> [WHAT YOU SHOULD DO] Take the line with "Instruction: Click the" as the first and the last line of the data as the end. Write out both and every line between exactly, except pictures.

> [DATA UNDER STUDY]
###

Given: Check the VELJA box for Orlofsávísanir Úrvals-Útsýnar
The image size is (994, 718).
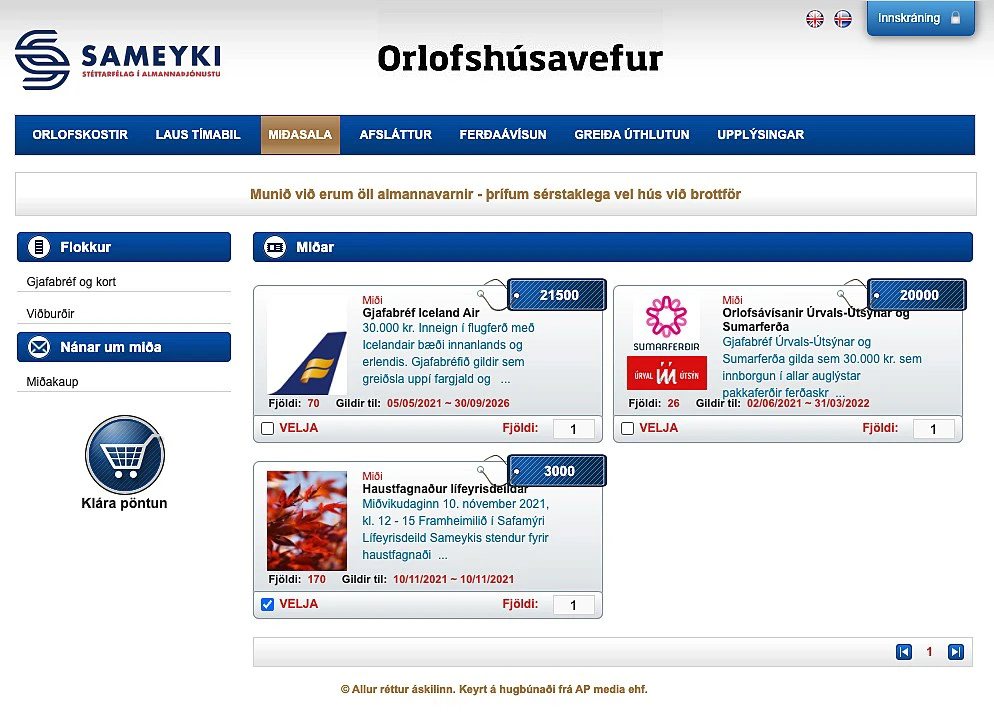Looking at the screenshot, I should 627,428.
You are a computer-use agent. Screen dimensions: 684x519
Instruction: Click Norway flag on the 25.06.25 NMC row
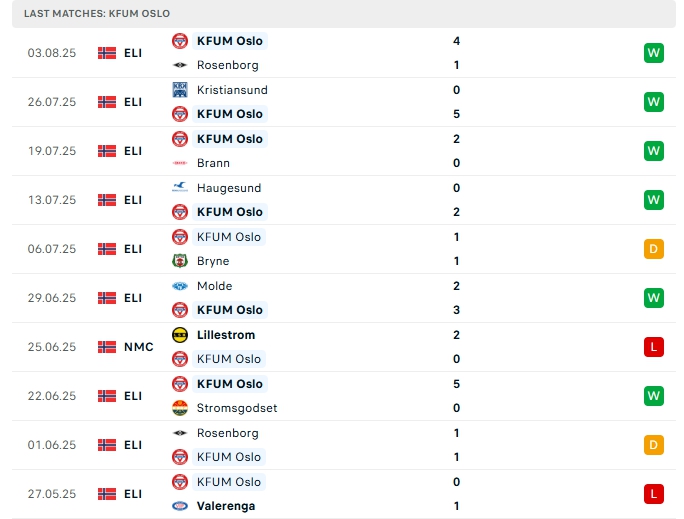(107, 347)
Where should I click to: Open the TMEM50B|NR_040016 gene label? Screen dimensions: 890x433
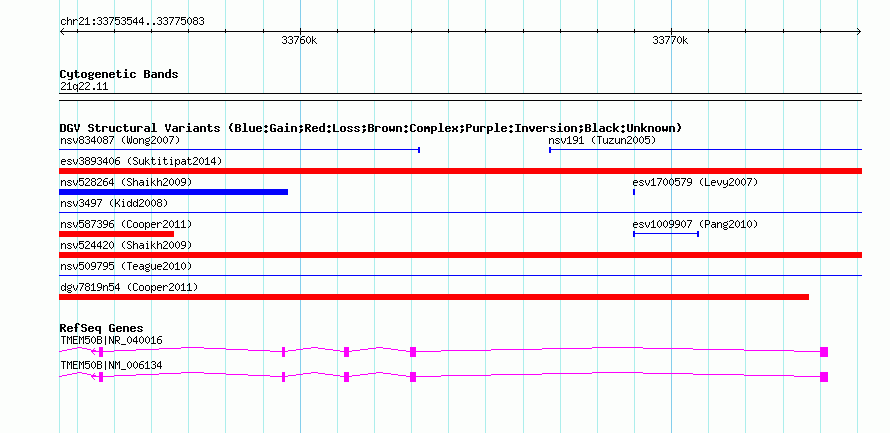[111, 340]
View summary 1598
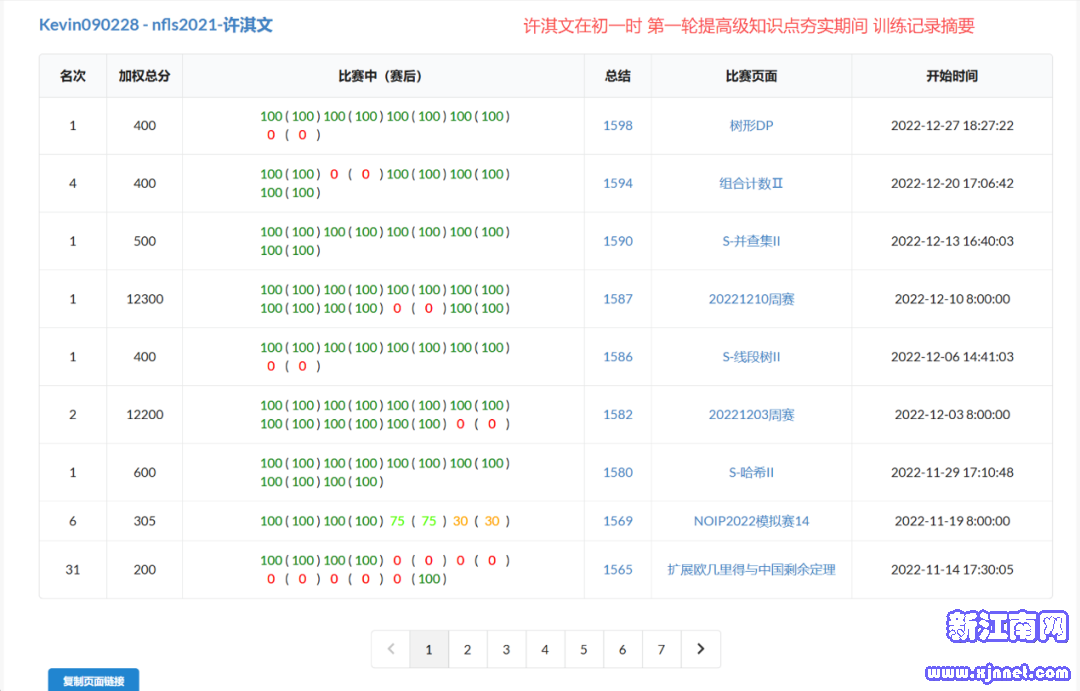The width and height of the screenshot is (1080, 691). 618,126
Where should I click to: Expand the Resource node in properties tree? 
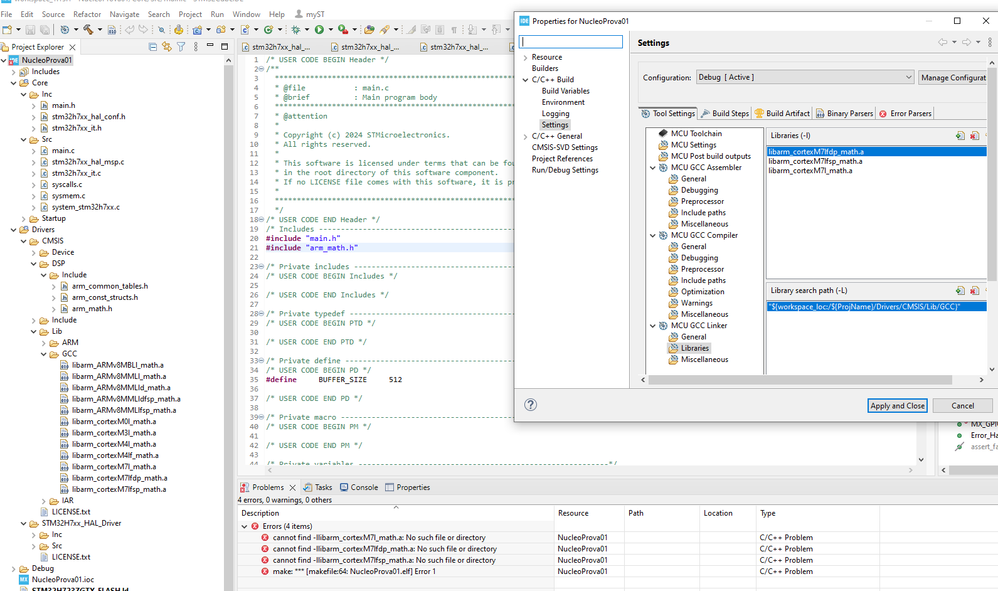[x=525, y=57]
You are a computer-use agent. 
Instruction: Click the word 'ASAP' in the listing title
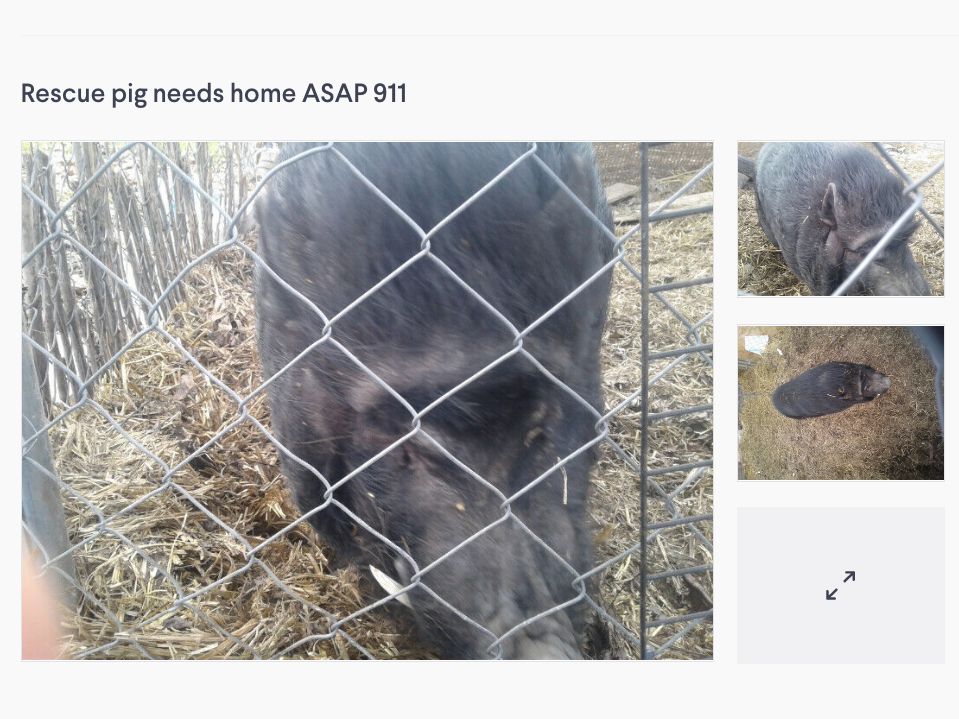coord(335,93)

###

> [WRITTEN REPLY]
Instruction: Click the word 'ASAP' in the listing title
coord(335,93)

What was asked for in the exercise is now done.